Но теперь он вернулся к ее словам.

«Не хотела мешать счастью»,— подумал он,— Счастью... Вот, значит, как — не хотела мешать. Ну, а он-то?.. Выходит, он — чувствовал себя счастливым?.. Когда их бросил? Когда ушел?..

Он прижался лбом к истертому, изреженному ворсу коврика. Попробовал представить себе этого человека, Иринкиного отца. И не смог. Перед глазами стояла рыжая «деголлевка» — стояла, висела в воздухе — лица под не нею было...

«Полюбил...» — вспомнилось ему.— Полюбил...— повторил он про себя, как бы вслушиваясь.— Полюбил — полюбила — полюбил — полюбила — полюбил — полюбила...

А врать-то зачем?.. Про «гонконг-10» и про все остальное?.. Врать-то зачем?.. Врать, врать?..— Он в ярости ударил кулаком по жесткому валику заскрипевшей кушетки.— Врать-то зачем?..
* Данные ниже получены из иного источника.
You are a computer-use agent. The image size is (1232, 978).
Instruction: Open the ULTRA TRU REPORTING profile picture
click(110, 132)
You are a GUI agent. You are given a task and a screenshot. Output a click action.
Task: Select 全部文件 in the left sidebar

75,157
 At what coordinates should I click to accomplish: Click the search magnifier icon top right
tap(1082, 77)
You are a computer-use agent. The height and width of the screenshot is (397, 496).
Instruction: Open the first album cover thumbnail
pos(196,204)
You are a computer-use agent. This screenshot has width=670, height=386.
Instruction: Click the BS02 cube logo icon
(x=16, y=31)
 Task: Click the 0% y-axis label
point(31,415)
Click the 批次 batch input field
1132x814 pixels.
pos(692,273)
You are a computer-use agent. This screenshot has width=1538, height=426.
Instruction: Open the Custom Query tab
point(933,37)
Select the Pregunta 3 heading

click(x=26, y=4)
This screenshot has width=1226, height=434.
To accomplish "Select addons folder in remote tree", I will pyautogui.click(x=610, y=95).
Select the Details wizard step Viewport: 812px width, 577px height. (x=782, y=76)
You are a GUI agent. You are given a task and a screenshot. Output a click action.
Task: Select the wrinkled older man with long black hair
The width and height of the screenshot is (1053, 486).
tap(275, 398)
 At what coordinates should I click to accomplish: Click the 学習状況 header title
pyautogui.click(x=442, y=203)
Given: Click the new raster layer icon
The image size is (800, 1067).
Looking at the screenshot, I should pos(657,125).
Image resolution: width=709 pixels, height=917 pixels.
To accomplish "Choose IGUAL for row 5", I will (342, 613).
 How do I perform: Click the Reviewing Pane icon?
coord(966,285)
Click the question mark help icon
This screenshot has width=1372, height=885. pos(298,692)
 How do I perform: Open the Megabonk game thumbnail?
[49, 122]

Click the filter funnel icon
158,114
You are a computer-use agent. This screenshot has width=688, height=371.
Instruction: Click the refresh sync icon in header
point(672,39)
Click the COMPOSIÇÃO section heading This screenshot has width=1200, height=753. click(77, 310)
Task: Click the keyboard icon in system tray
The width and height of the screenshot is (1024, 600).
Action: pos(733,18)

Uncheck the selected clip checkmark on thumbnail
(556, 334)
Нет, подумал он, у них бы с Иринкой ничего такого не было. Все у них было бы хорошо, все иначе, не так... Такого бы у них не было...

От этой мысли что-то в нем посветлело, смягчилось. Будто пушок Иринкиной шапочки — как тогда, в «Ракете» — коснулся его щеки.

Но тут же ему вспомнилась идиотская, дикая сцена перед автобусом, на остановке, когда он вопил «Дешевка, дешевка!..» — ну просто черт знает, что там он вопил!.. И потом остался один, с двумя портфелями. Ее портфель так и стоит в прихожей, у вешалки, где он бросил его рядом со своим...

Конечно, она не позвонит. Умрет, а не позвонит, хотя ей нужно делать уроки, а в портфеле учебники, тетради... Но все равно она не позвонит. Ему — такому идиоту, такой скотине... Да и с чего бы она ему звонила?.. Хорошо, портфель он отнесет и сам скажет, что считает себя идиотом и скотиной.